GM is effectively saying: Never mind fuel economy standards. Force us to make EVs.

And that brings us, at last, to my prediction.

EVs are going to render the CAFE debate moot

Federal CAFE (corporate average fuel economy) standards are worth fighting for as a short-term measure, but they are never going to get us where we need to go, i.e., to zero carbon. It is a flawed program in many ways (the Atlantic’s Robinson Meyer has an accounting in this great piece), and even when it’s working as intended, it is a torturously slow, stop-and-start accretion of incremental gains, each one the result of a vicious battle. At this rate, it will take us forever.

The only way to fully decarbonize personal transportation is a) to drive less and b) to shift entirely to electric vehicles, hooked up to a zero-carbon grid.

Especially in states like California (and my home state of Washington), with ambitious carbon-reduction goals and low-carbon electricity grids, there is no way around it: decarbonization means tackling cars.

The logic behind EVs is inexorable. It’s why BNEF keeps revising its already optimistic forecasts for EVs upward every year. It’s why electric alternatives are popping up from long-haul trucks to city buses to scooters. It’s why cities all over the world are taking steps to reduce or eliminate cars from public spaces. It’s why China, India, France, and Britain have all discussed plans to ban diesel and gasoline cars entirely, and at least eight other countries have EV targets in place.

The Koch brothers and the groups they fund are fighting EV programs and incentives at the state level (even fighting against electric buses) and lobbying to repeal the existing federal EV tax credit. And of course they support Trump’s plan on fuel economy. They will fight the decline of fossil fuels in the transportation sector every step of the way.
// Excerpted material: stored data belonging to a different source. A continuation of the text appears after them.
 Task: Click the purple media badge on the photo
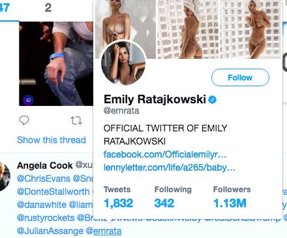pyautogui.click(x=29, y=100)
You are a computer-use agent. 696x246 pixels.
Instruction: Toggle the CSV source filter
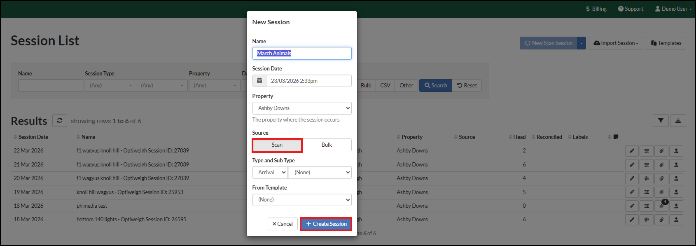tap(385, 85)

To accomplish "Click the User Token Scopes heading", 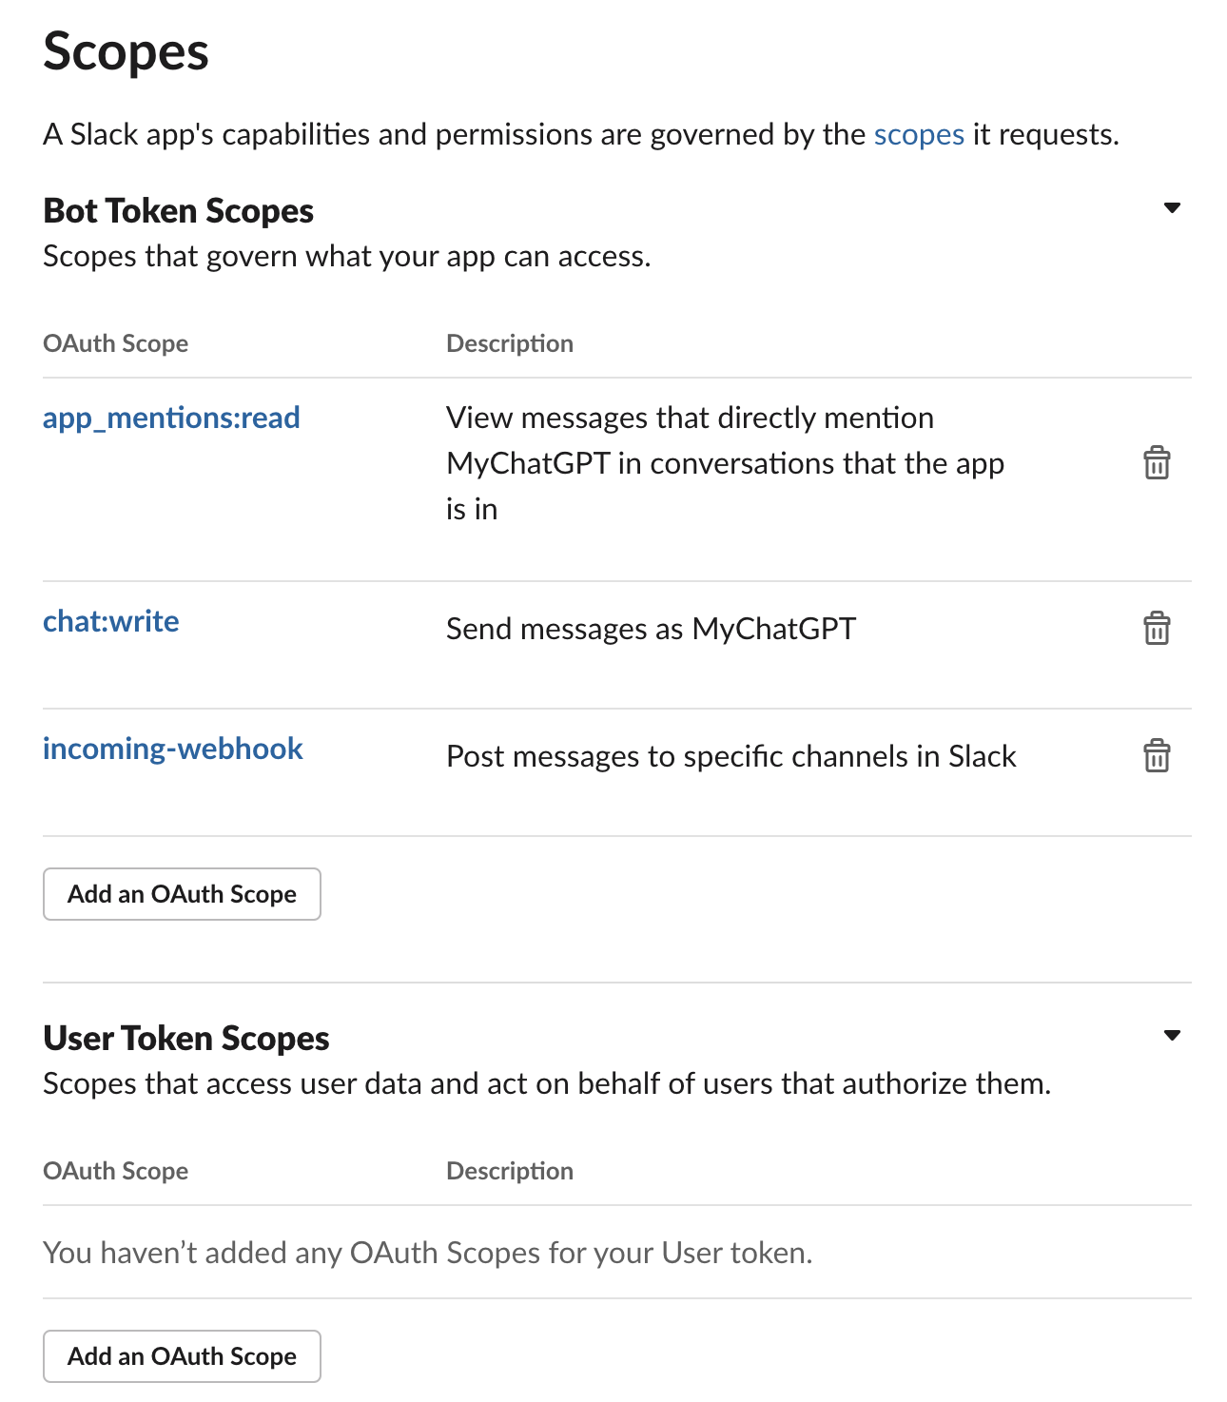I will [186, 1038].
Nonetheless, I think they will lose. I’m betting on the distributed innovation that is currently improving EVs and batteries at a rapid clip, and on the learning that will come from economies of scale soon.

My prediction is that EVs will come on so strong that they will lower transportation-sector carbon emissions faster than CAFE standards ever could have. It’s not that CAFE standards aren’t worth fighting for as a backstop, but in my view, acceleration of EVs is the climate priority. (Actually, revise that: reducing dependence on cars is the climate priority; electrifying vehicles is priority No. 2.)

Just as I lived to see, much earlier than I ever expected, the costs of new renewable energy decline to the point that they are frequently lower than the costs of running existing fossil fuel plants, so too I think I will live to see the costs of a new EV decline below the existing maintenance and operational costs of a gasoline or diesel vehicle — especially as oil prices rise and new regulations and mandates come into place across the world. China alone will guarantee it.

When that happens, we will wonder what the fuss over CAFE was all about.

That’s my prediction, and I’m sticking to it.